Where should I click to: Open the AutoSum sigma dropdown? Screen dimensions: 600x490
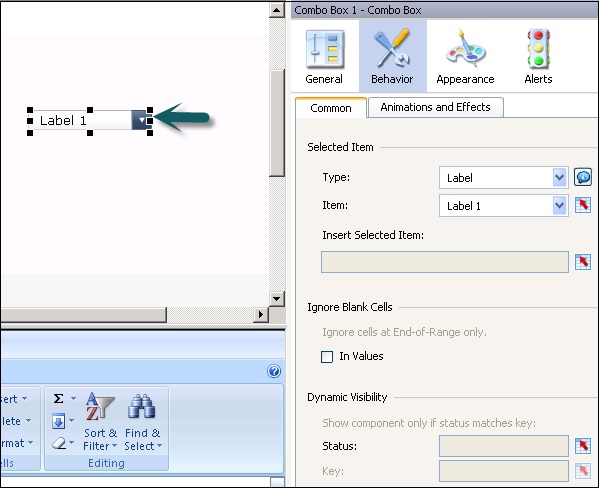coord(72,398)
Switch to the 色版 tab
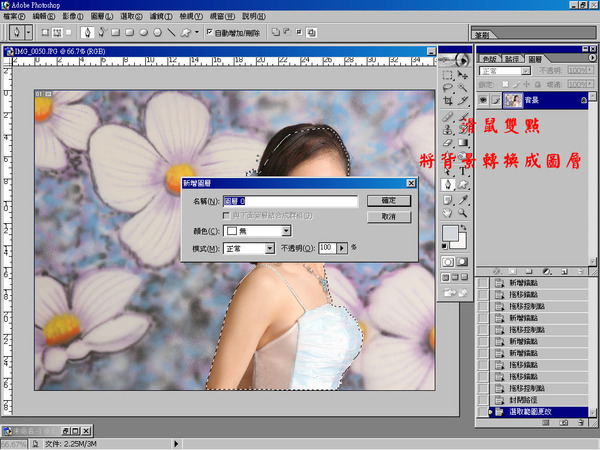The height and width of the screenshot is (450, 600). (x=489, y=59)
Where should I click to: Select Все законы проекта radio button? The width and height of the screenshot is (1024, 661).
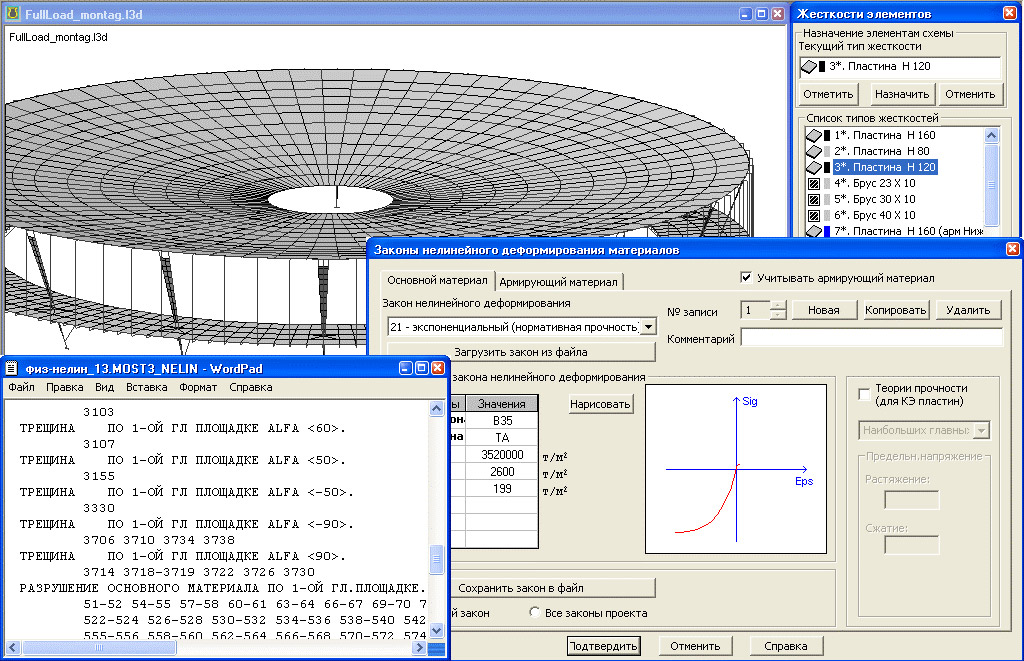[535, 613]
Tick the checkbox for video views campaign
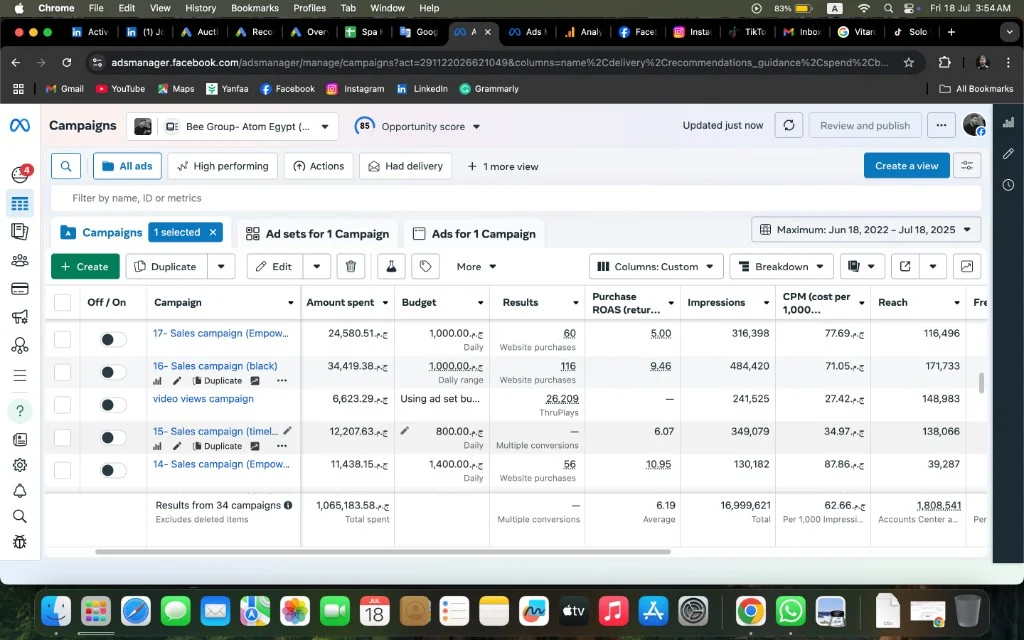This screenshot has height=640, width=1024. [62, 405]
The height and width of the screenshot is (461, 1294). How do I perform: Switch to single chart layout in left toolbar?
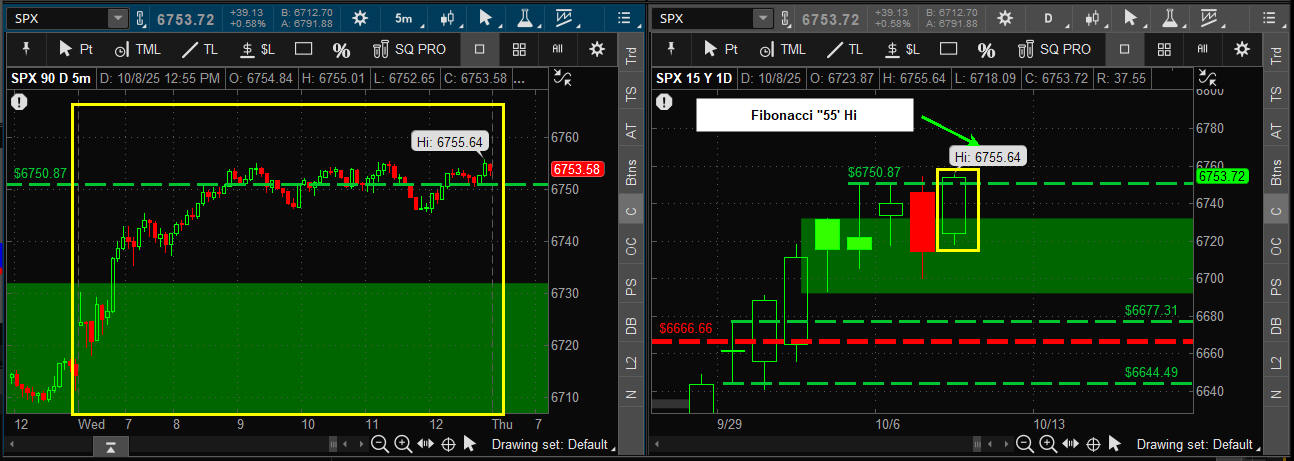[x=480, y=49]
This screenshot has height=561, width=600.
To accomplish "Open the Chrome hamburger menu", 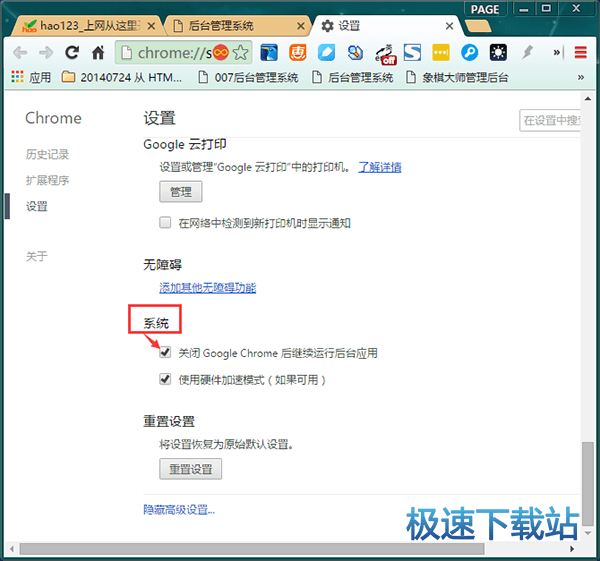I will click(x=581, y=52).
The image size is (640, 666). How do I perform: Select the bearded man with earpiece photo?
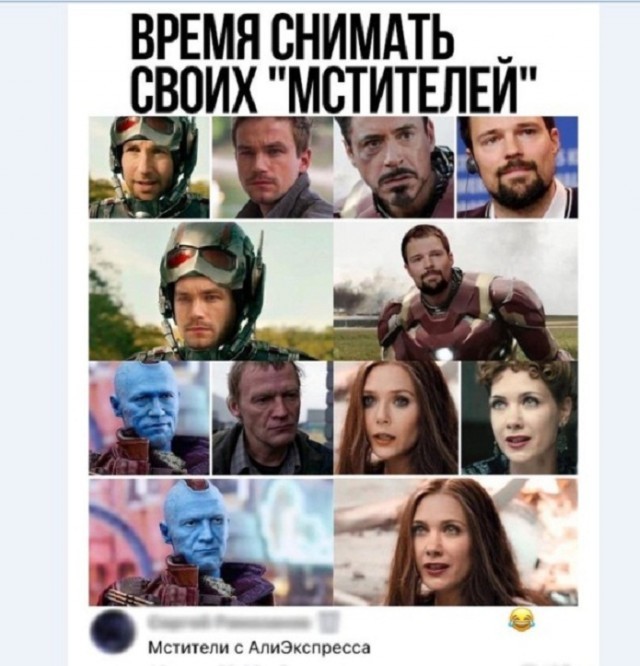[x=517, y=167]
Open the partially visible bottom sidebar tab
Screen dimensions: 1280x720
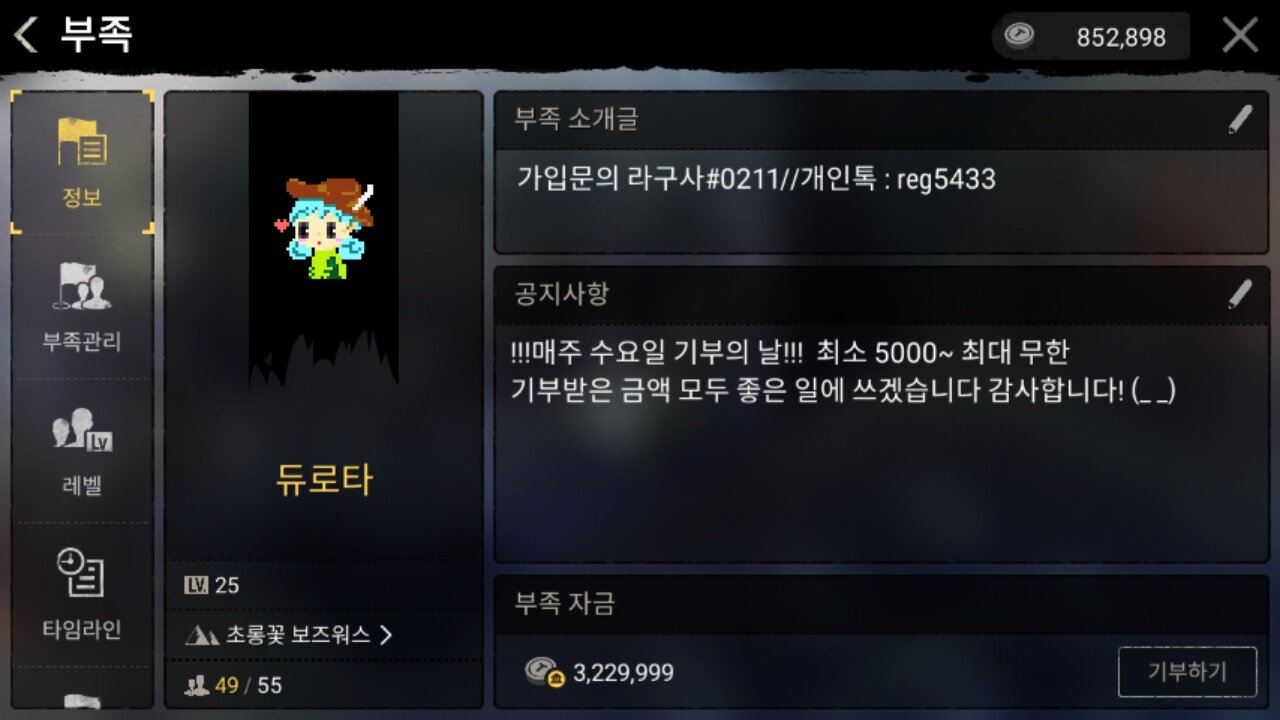point(82,699)
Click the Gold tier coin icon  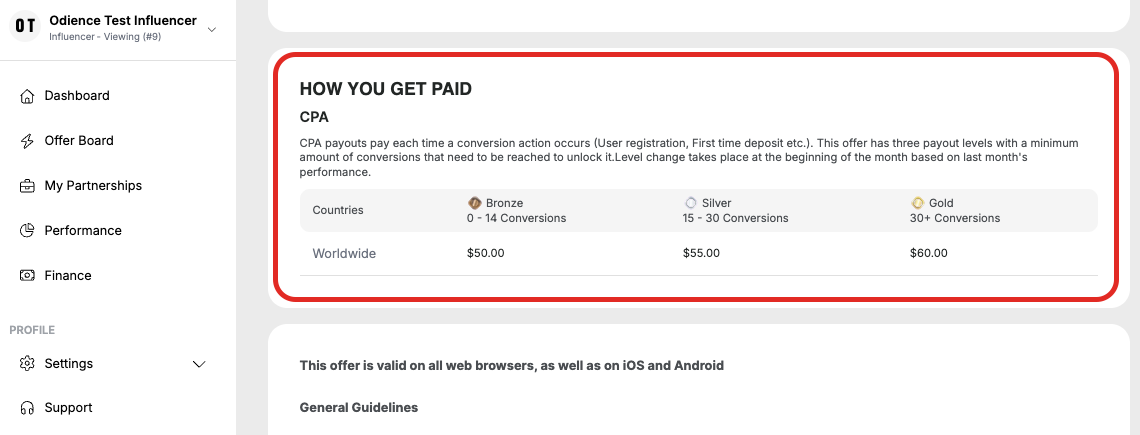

──────

REQUIRED ACTION: Of the entries above, print exactly those lines that run from the one containing "The image size" through the last line, excluding any pictures.

RESULT:
The image size is (640, 666). How do I perform: Select the bearded man with earpiece photo?
[x=517, y=167]
Open the partially visible bottom sidebar tab
Screen dimensions: 1280x720
point(82,699)
Click the Gold tier coin icon  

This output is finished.